President George W. Bush, Jr.
The White House
1600 Pennsylvania Avenue
Washington, D.C. 20500


Re: The Smoking Gun

Dear Mr. President,

I hope you do not mind if I address you personally. I believe that your presidency cultivates the personality of the leader instead of the rationality of its government, therefore I believe a personal address is called for.

That being said, you are well aware of the current scandal over your Weapons of Mass Destruction Justification to wage a pre-emptive war on Iraq contrary to the will of the international community. According to a recent poll, over eighty percent of the American people believe that you and the CIA lied about the knowledge of those weapons, or that the CIA is incompetent and simply misinformed you. Nevertheless, since the war was relatively painless and since the quick victory enormously enhanced the power-prestige of the United States, the people are with you. The nationalist folk believe the truth is moot and leave it to ideologists to debate on the jingo cable networks, where the outcome will be in your favor since they pander to angry white American males.

In any case, the majority opinion is irrelevant as far as you are concerned, for your pre-emptive war was initiated contrary to the popular will of the people at the time, that the war should not be waged without the consent of the international community. Yet you proceeded to ignore the world; and you said, pursuant to your aristocratic, authoritarian philosophy of government, that your ignorance was for the world's own good. Hence it appears that you have adopted the pre-emptive rationale of such power-state personages as Frederick the Great, Otto von Bismarck, Kaiser Wilhelm II, and Adolf Hitler; an imperial rationale contrary to the Western Enlightenment and to the international league ideals of Immanuel Kant and Woodrow Wilson.

Mr. President, the charge made against you, that of lying, is a most serious one because of your position. I was convinced that President Clinton had lied to the American people. Whether the lies were under oath or not, or were about a relatively trivial matter, was of no consequence to me: I believed that, if the President would lie about a fling, then he would lie about anything - I remembered President Johnson's costly lie. Therefore, although I was disgusted by the self-righteous, smug hypocrites gunning for President Clinton, I believed that he should have been convicted by the high court of impeachment, and I thought the conduct of the Senate and the servility of the presiding judge was a national disgrace.

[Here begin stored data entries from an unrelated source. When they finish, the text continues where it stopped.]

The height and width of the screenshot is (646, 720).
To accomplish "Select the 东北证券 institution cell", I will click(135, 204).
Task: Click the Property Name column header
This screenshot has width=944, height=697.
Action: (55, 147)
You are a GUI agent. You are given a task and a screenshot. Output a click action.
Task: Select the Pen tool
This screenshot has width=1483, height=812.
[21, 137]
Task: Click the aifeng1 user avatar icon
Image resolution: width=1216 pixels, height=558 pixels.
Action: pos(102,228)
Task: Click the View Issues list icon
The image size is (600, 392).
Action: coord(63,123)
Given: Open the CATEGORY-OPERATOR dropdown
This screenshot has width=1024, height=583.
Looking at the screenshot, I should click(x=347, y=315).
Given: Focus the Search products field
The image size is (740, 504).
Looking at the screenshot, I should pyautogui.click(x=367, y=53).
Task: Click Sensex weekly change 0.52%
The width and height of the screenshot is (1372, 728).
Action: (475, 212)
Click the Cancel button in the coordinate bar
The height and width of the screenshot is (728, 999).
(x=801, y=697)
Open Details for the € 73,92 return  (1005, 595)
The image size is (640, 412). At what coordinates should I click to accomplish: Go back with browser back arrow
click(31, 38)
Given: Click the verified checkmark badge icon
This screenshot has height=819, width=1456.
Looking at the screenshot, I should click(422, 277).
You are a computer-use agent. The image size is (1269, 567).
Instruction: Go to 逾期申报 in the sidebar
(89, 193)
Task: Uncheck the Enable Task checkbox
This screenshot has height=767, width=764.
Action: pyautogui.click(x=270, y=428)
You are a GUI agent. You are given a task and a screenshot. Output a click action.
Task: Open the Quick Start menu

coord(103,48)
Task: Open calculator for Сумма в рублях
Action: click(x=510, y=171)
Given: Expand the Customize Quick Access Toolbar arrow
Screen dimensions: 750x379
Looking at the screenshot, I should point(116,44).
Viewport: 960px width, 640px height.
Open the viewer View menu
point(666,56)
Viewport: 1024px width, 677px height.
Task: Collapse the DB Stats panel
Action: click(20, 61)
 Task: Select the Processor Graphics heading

And now you stand accused of lying about a much more serious matter. An angry cable-television "news" host just this morning said: "This charge is serious. How dare anyone accuse the President of the United States of lying without evidence?"

Good question. But more to the point, How could someone be convicted and condemned to death without concrete evidence, without a smoking gun? And that is what you did to Iraq, in the name of Weapons of Mass Destruction; which, as one of your ideologues publicly admitted, was the issue pulled out of the hat for public-relations purposes. It was felt the public would go for the PR strategy. And it it did: and once the killing started, even most pacifists were patriotically for the killing. And now that a victory is in hand, people are not about to say it is wrong, for a United States victory is always righteous regardless of the causes of war. As a retired general declared on CNN, "The issue is beyond questions of good and evil."

Now it appears that the victory was without honor. For the very basis of the democracy that you sometimes refer to, the democracy that you would violently impose on unfree people who are, as you say, jealous of our freedom, is that people are innocent until proven guilty. For instance, it is dishonorable to demolish a country and destroy its government, then poke around in the ruble for the evidence.

So in my mind the important question is not whether you lied or not, but whether or not this great nation of ours is a democracy capable of leading the world by its good example, by acting democratically, as a good citizen of the world community.

As you know, President Roosevelt knew an attack by Japan was imminent, yet he declined to make a pre-emptive strike, saying, in effect, "We cannot do that. This is a democracy. So far we have a good record." It could have been better. Now it is much worse: we do not need a clear link of an attack or positive evidence at all - suspicion alone suffices for destroying sovereign nations.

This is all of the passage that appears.